■ Brief ■
Print the rows below word for word, from the line with "You are a computer-use" up to and including the last row, and leave the pictures out of your answer.

■ Records provided ■
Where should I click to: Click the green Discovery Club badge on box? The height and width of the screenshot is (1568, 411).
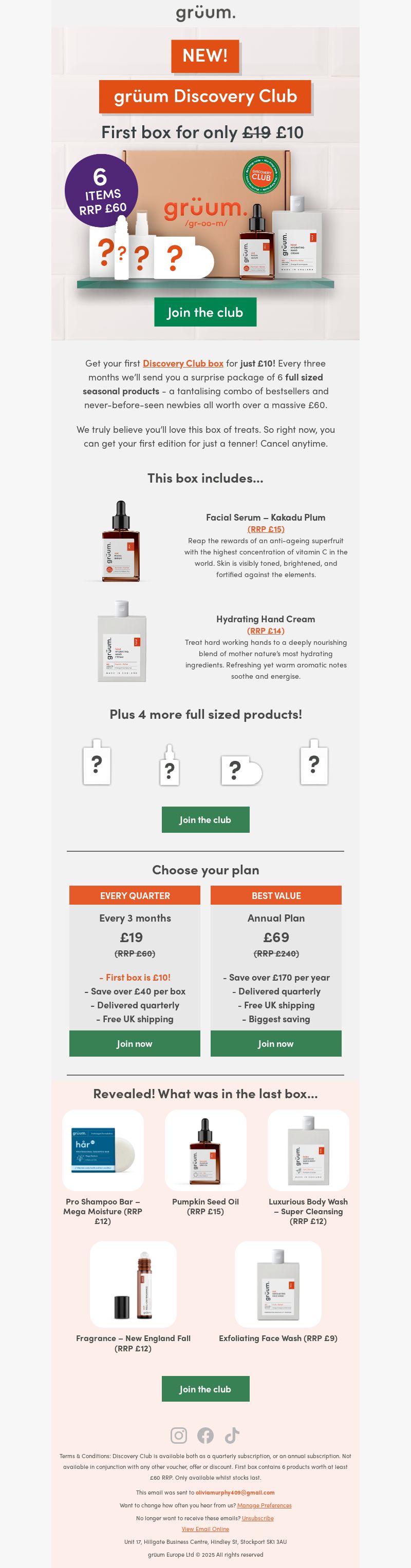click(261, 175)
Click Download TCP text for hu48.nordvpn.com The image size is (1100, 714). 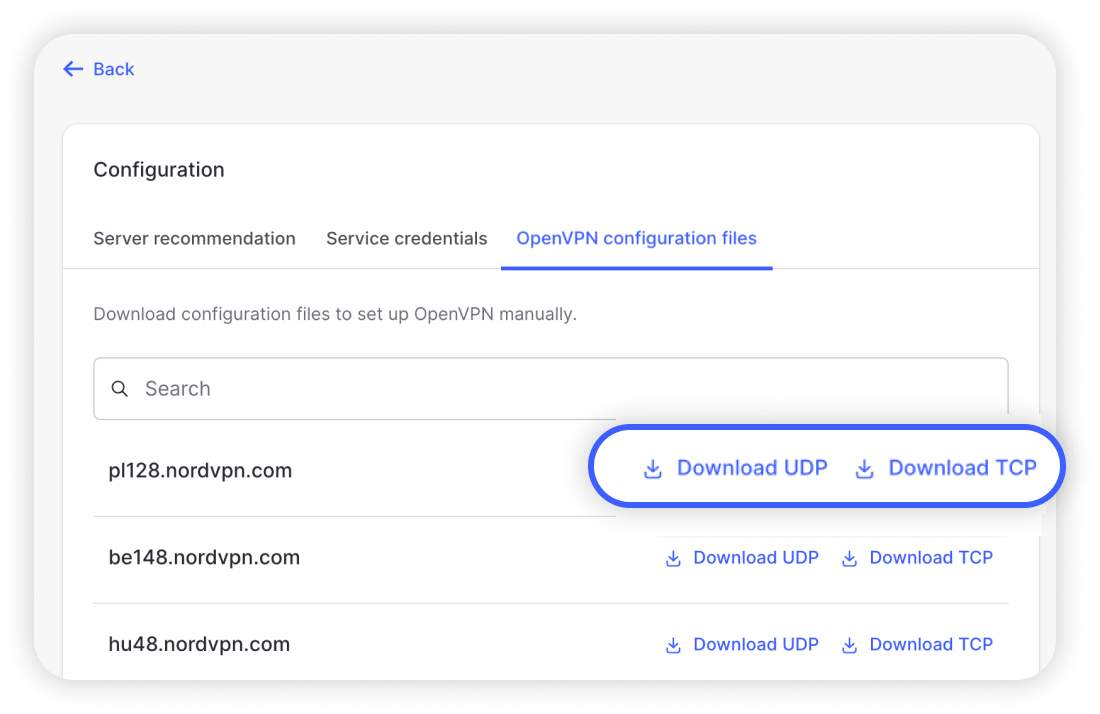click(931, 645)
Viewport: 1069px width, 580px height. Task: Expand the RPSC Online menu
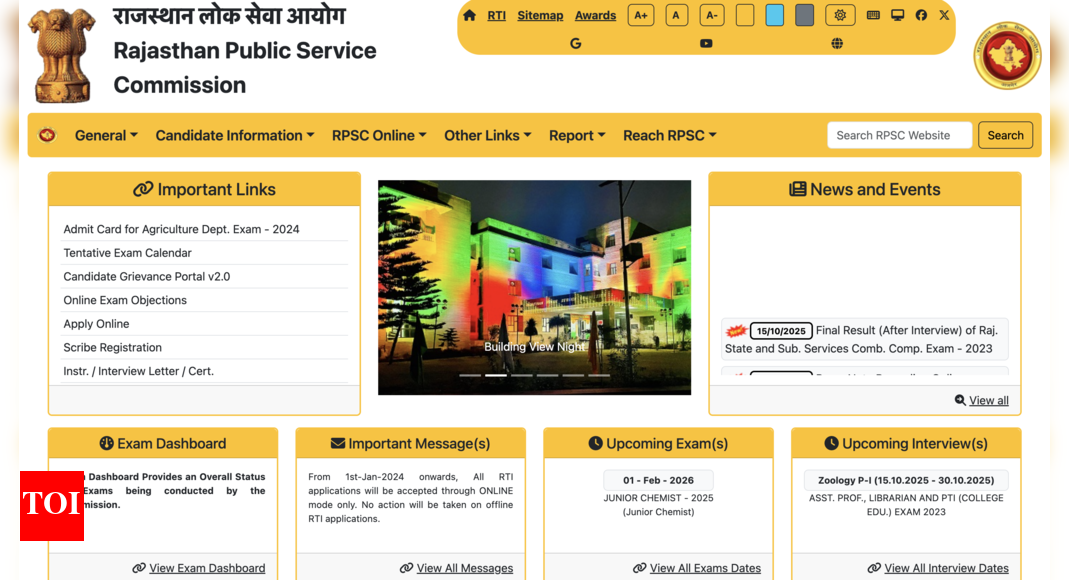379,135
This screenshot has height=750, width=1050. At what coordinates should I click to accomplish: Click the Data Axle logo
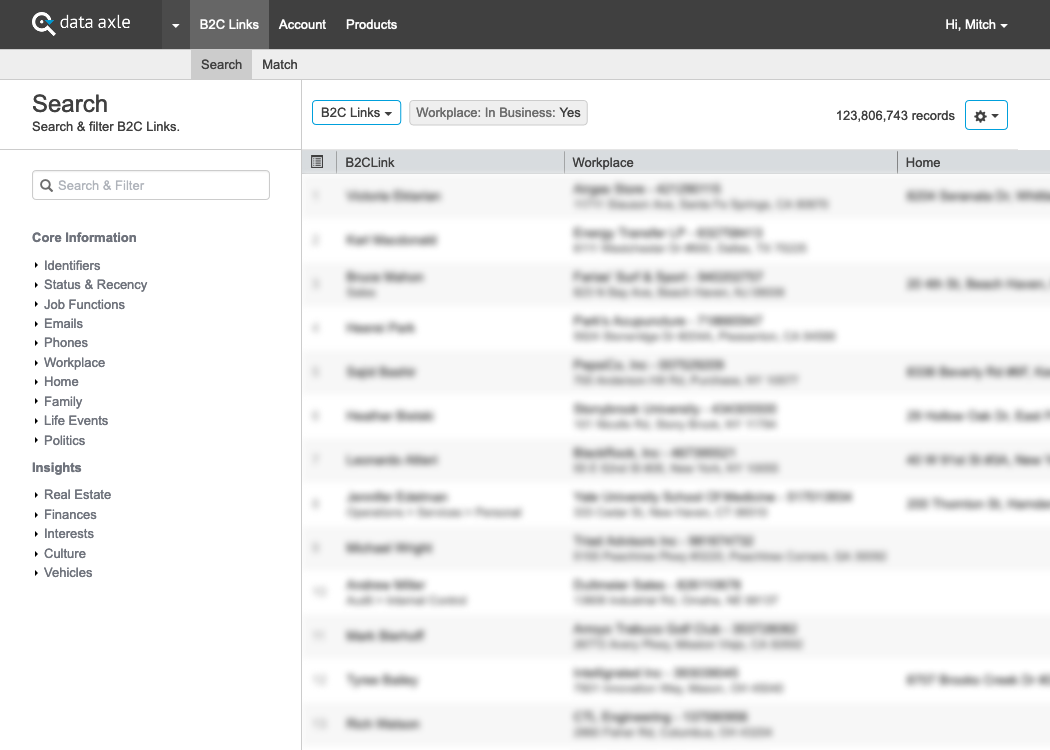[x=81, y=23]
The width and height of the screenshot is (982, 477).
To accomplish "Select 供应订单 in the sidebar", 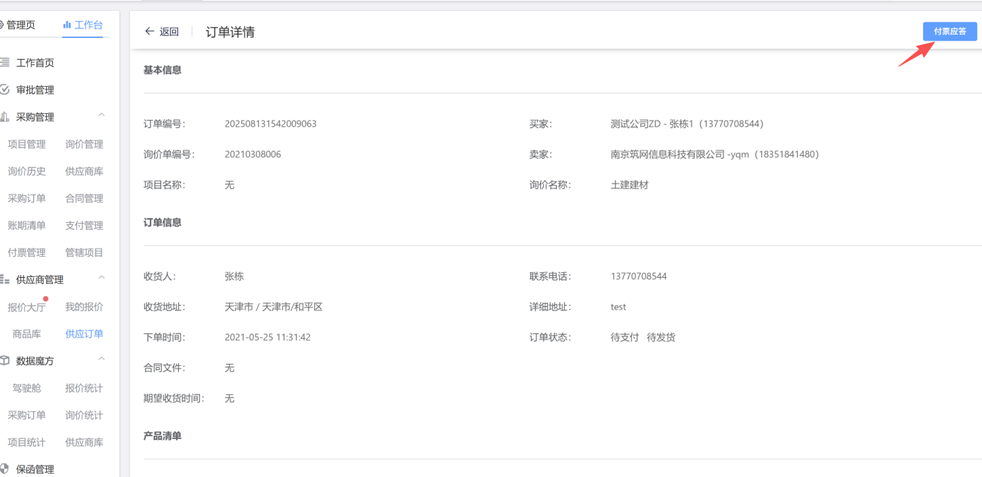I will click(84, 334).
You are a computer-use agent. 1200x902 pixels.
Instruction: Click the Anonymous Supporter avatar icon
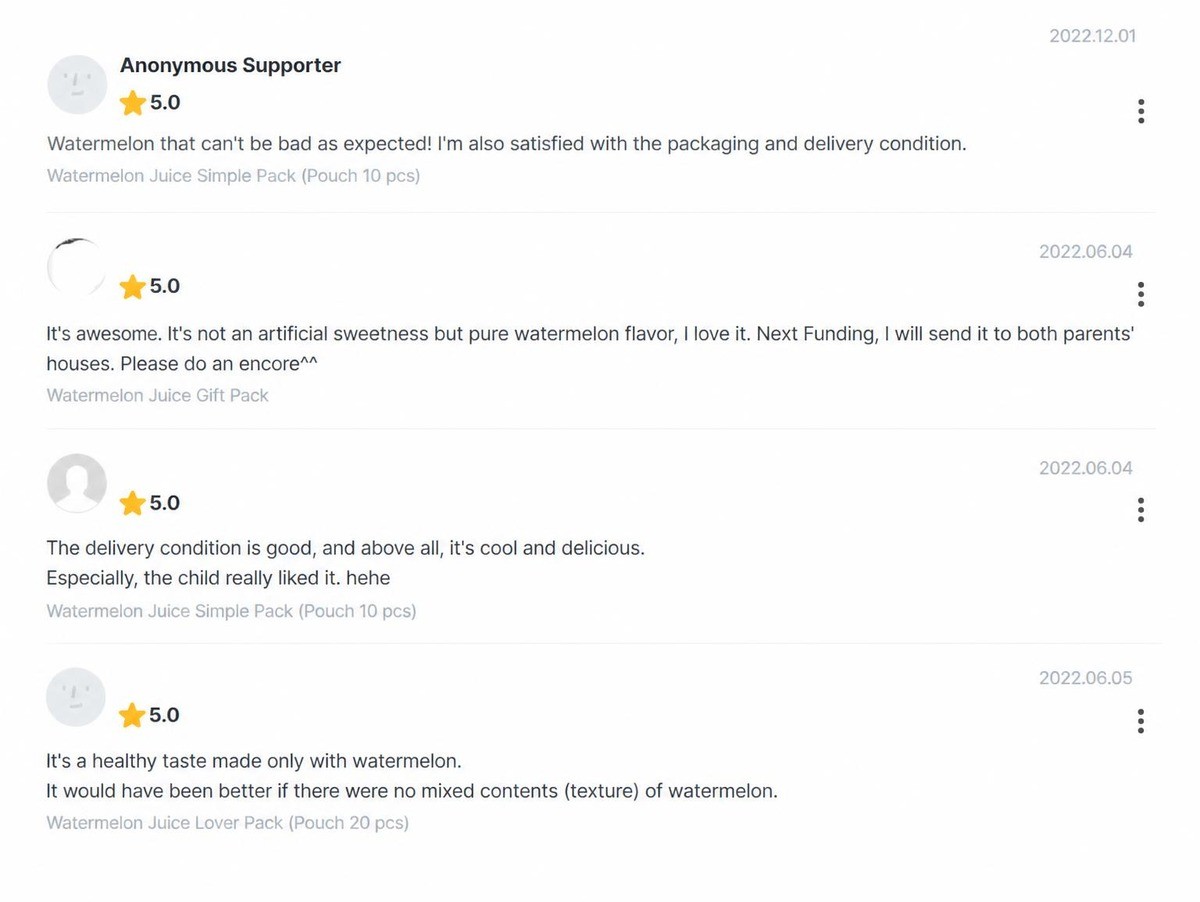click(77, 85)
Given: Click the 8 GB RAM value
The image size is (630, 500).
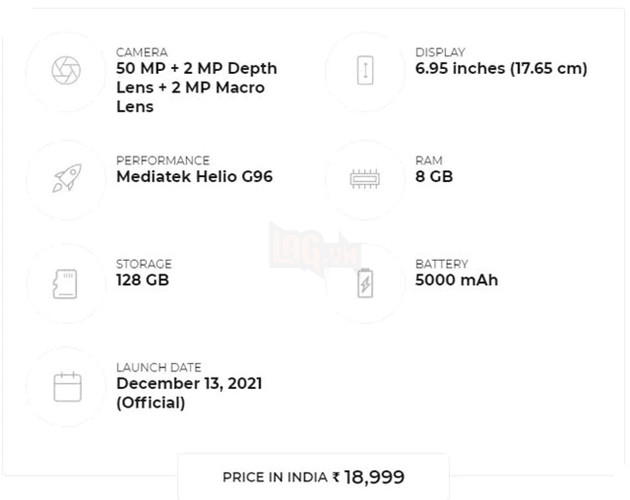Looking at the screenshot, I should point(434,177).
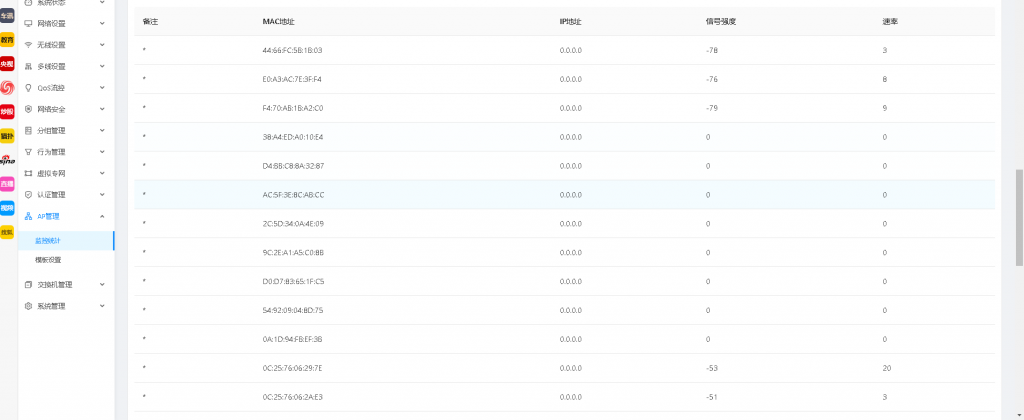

■ Answer to the problem ■
You are a computer-use agent. 1200x902 pixels.
Instruction: Click the Anonymous Supporter avatar icon
click(77, 85)
Given: Click the 8 GB RAM value
The image size is (630, 500).
Looking at the screenshot, I should point(434,177).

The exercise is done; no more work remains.